- Film poster
- Directed by: Masato Harada
- Written by: Masato Harada
- Produced by: Akio Nanjo Kazunori Okada Narihiko Yoshida Susumu Tanaka Yoshinori Moniwa
- Starring: Kōji Yakusho Kazuya Takahashi Reiko Kataoka Takeshi Caesar Mickey Curtis Taketoshi Naito
- Cinematography: Yoshitaka Sakamoto
- Edited by: Hirohide Abe
- Music by: Masahiro Kawasaki
- Production company: Pony Canyon
- Release date: April 25, 1995 (Japan);
- Running time: 185 minutes (Japanese home video cut); 169 minutes (Japanese theatrical cut); 140 minutes (international cut);
- Country: Japan
- Language: Japanese

= Kamikaze Taxi =

Kamikaze Taxi (復讐の天使, Fukushu no Tenshi) (also released and stylized as KAMIKAZE TAXI in Japan) is a 1995 Japanese action crime film written and directed by Masato Harada.

The film was released in Japan on April 25, 1995 and shown at the 1995 London Film Festival. Mickey Curtis won the 1996 Kinema Junpo Award for Best Supporting Actor for his work in the film.

==Premise==
Tatsuo (Kazuya Takahashi), an up-and-coming yakuza gangster, sends his prostitute and girlfriend Renko to service corrupt senator Domon (Taketoshi Naito). The politician has a taste for torture and beats her. When Renko protests her treatment, she is killed in front of Tatsuo by crime boss Animaru (Mickey Curtis). Tatsuo seeks revenge for her killing. He and his gang vandalize Domon's house and steal 2 million dollars hidden in his safe. In retaliation, Tatsuo's bosses put a hit out on them. Tatsuo flees in a taxi driven by Peruvian-Japanese Kantake (Kōji Yakusho). Kantake has recently returned to Japan after living in South America for decades. He is struggling to cope with poverty and the prejudices of native-born Japanese. As they flee, Tatsuo plans a "kamikaze" mission to kill his bosses and Domon. The relationship between Tatsuo and Kantake unexpectedly deepens as Tatsuo gets closer to his goal.

==Production==
The soundtrack for Kamikaze Taxi was composed by Masahiro Kawasaki. To represent Yakusho's Peruvian-Japanese taxi driver character, director Harada had Kawasaki listen to tapes of Peruvian music to come up with a similar sound. Kawasaki ultimately used Peruvian pipes in the creation of his score.

==Release==
Kamikaze Taxi was released in Japan on April 25, 1995. The film was also shown at the 1995 London Film Festival.

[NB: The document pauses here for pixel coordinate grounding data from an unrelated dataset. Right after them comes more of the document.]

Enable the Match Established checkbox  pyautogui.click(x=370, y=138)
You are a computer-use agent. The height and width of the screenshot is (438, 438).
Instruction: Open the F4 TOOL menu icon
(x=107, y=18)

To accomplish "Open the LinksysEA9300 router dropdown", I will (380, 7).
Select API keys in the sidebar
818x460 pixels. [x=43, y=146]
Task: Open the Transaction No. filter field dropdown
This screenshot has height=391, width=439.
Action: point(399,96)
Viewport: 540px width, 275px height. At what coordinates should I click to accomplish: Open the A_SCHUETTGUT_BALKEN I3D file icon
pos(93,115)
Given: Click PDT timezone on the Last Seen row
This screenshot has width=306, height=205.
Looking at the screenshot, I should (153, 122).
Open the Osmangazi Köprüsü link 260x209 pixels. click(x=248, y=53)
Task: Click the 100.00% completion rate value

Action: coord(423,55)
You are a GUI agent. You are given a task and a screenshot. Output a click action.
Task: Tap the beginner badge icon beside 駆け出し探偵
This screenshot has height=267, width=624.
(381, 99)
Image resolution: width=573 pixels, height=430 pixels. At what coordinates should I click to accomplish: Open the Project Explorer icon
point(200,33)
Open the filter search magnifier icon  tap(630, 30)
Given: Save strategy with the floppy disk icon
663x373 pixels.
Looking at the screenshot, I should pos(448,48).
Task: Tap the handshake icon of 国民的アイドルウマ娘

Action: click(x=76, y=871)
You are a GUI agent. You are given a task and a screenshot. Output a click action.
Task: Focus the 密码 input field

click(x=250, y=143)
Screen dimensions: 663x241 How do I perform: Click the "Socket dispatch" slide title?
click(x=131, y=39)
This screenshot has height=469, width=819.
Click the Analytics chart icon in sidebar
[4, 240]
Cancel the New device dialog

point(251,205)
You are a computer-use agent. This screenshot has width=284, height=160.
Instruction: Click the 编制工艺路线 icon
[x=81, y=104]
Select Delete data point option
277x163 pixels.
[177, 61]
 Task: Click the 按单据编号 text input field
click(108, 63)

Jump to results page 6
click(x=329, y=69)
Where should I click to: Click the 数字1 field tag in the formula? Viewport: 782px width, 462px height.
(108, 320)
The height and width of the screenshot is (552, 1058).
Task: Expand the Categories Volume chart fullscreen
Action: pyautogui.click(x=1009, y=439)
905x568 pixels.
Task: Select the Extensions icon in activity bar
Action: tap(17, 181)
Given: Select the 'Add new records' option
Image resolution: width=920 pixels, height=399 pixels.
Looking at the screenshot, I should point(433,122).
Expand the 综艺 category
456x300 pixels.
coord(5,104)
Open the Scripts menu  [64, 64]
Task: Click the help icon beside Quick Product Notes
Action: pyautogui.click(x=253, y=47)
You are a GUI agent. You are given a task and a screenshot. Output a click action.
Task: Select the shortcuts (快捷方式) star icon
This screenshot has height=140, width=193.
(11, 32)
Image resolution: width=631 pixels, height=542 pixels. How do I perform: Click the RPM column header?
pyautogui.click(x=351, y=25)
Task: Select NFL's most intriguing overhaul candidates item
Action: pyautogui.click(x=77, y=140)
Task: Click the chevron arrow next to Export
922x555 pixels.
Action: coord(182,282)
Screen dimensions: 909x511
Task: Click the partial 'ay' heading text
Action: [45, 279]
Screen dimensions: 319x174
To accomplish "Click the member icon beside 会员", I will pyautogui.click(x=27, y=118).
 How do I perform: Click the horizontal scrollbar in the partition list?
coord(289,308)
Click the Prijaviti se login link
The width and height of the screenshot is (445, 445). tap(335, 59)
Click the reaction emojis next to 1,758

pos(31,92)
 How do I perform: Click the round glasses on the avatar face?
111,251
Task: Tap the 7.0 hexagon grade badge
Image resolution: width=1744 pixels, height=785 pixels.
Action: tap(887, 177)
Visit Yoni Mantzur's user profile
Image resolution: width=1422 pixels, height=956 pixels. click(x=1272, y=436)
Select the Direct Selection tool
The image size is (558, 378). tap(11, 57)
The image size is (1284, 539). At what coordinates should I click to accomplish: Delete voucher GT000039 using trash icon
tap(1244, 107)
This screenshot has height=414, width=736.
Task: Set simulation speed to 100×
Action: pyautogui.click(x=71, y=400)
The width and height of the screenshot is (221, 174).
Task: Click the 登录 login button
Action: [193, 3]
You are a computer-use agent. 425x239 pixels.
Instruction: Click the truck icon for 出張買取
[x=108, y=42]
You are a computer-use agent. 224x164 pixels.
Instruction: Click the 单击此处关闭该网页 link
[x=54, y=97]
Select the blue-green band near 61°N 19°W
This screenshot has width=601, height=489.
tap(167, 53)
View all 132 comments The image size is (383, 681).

Originally intended for the home video market, the film was distributed in that format in a 185 minute cut split into two parts. This was edited down to 169 minutes for the Japanese theatrical release. Kamikaze Taxi was further edited to 140 minutes for its international release.

==Reception==
Time Magazine stated that "The narrative is overly long (160 minutes) and lacks cohesion. But the film has an epic lunacy, a satiric darkness. Its neon-lit nightscapes and vivid brutality dance, shock--and leave the viewer both riveted and repulsed." Variety also commented on the film's length, noting "Though the film could easily lose a quarter of an hour from a self-indulgent sequence in a group-therapy clinic, there's actually very little slackness during the 170-minute running time."

==Awards==
Mickey Curtis won the 1996 Kinema Junpo Award for best supporting actor for his work in the film. The film was also listed at No. 8 in Kinema's Best Ten list for 1995. In addition, Reiko Kataoka won the 15th Yokohama Film Festival Best Newcomer Award for her performance.